Commercial property activity slows dramatically as rate hikes bite

Between April and June, there were only 26 transactions closing, bringing turnover to €333m, which is one of the lowest quarterly levels on record.
Commercial property activity has fallen dramatically during the first six months of the year, with capital spending running at less than half of 2022 levels, estate agent Sherry FitzGerald has said.
The company said the deterioration in the market reflects the continued rise in borrowing costs, which is evident in both the volume and value of acquisitions. The European Central Bank has increased rates by 4% since July last year with more increases expected at its meeting later this month.
Between April and June, there were only 26 transactions closing, bringing turnover to €333m, which is one of the lowest quarterly levels on record.
According to Sherry FitzGerald, capital spend reached €985m, less than half that seen for the same period in 2022, and similar to the level recorded during the first half of 2020 as the pandemic hit.
Sherry FitzGerald said investor activity was expected to remain subdued in the short term as interest rate uncertainty persists.
Investment activity in the office sector is also likely to be impacted by companies continuing to streamline their space requirements due to more flexible working arrangements.
During the first half of the year, 58% of all commercial property transactions were valued between €1m to €10m. Transactions exceeding €50m accounted for 11% of all commercial transactions which Sherry Fitzgerald said was the “well below levels seen in recent years”.

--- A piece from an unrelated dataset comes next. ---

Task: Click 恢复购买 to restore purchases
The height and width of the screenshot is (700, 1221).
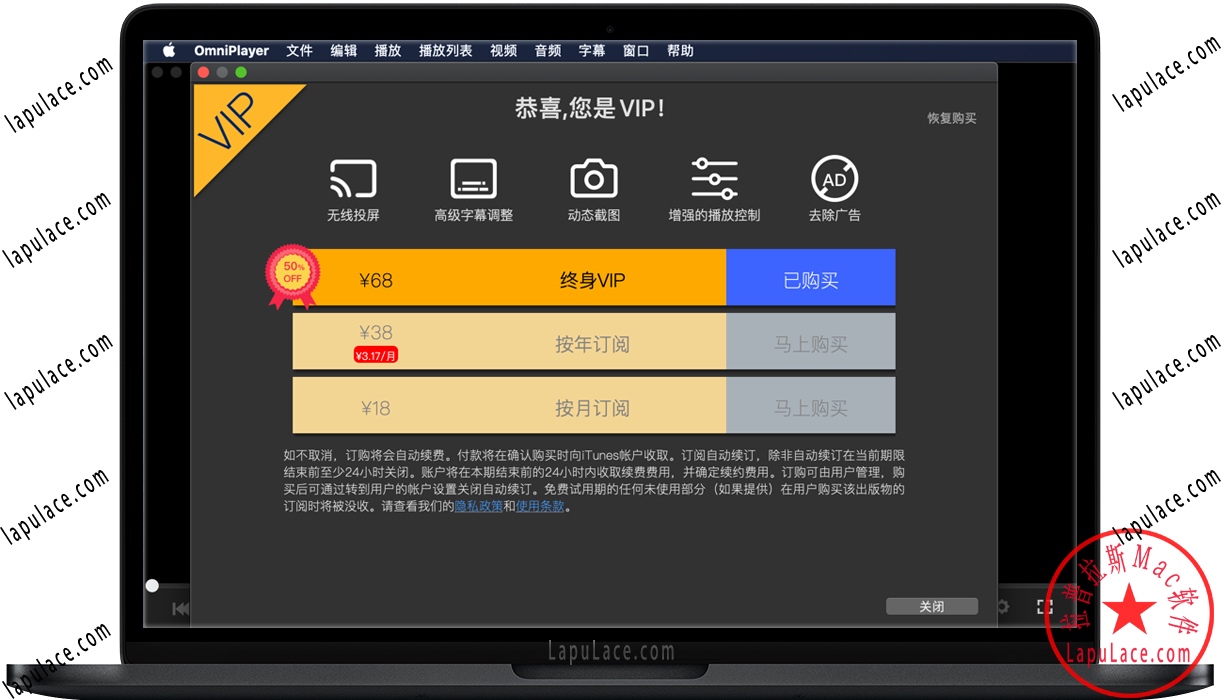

Almost all of these larger transactions took place during the first three months of the year.
Ross Harris, director of commercial and head of residential investment at Sherry FitzGerald said, given the rising interest rates, “investors' ability to utilise debt and remain competitive in a bidding process has become more constrained”.
He said this would likely result in a higher proportion of transactions completing on an all-equity basis.
Residential properties have been the key driver of investor activity so far this year, accounting for 43% or €427m of total capital spent between January and June.
The retail sector is experiencing an uplift in investor interest, with a further 20% or €199m of capital invested in this asset class. Capital spend in office assets remained relatively weak, equating to €130m, or 13%, of total capital transacted.
Sherry FitzGerald said the demand for residential properties was expected to remain strong during the remainder of the year.
However, rising borrowing costs coupled with above average building and construction cost inflation are likely to continue to dampen forward funds and forward committed investments in the short to medium term.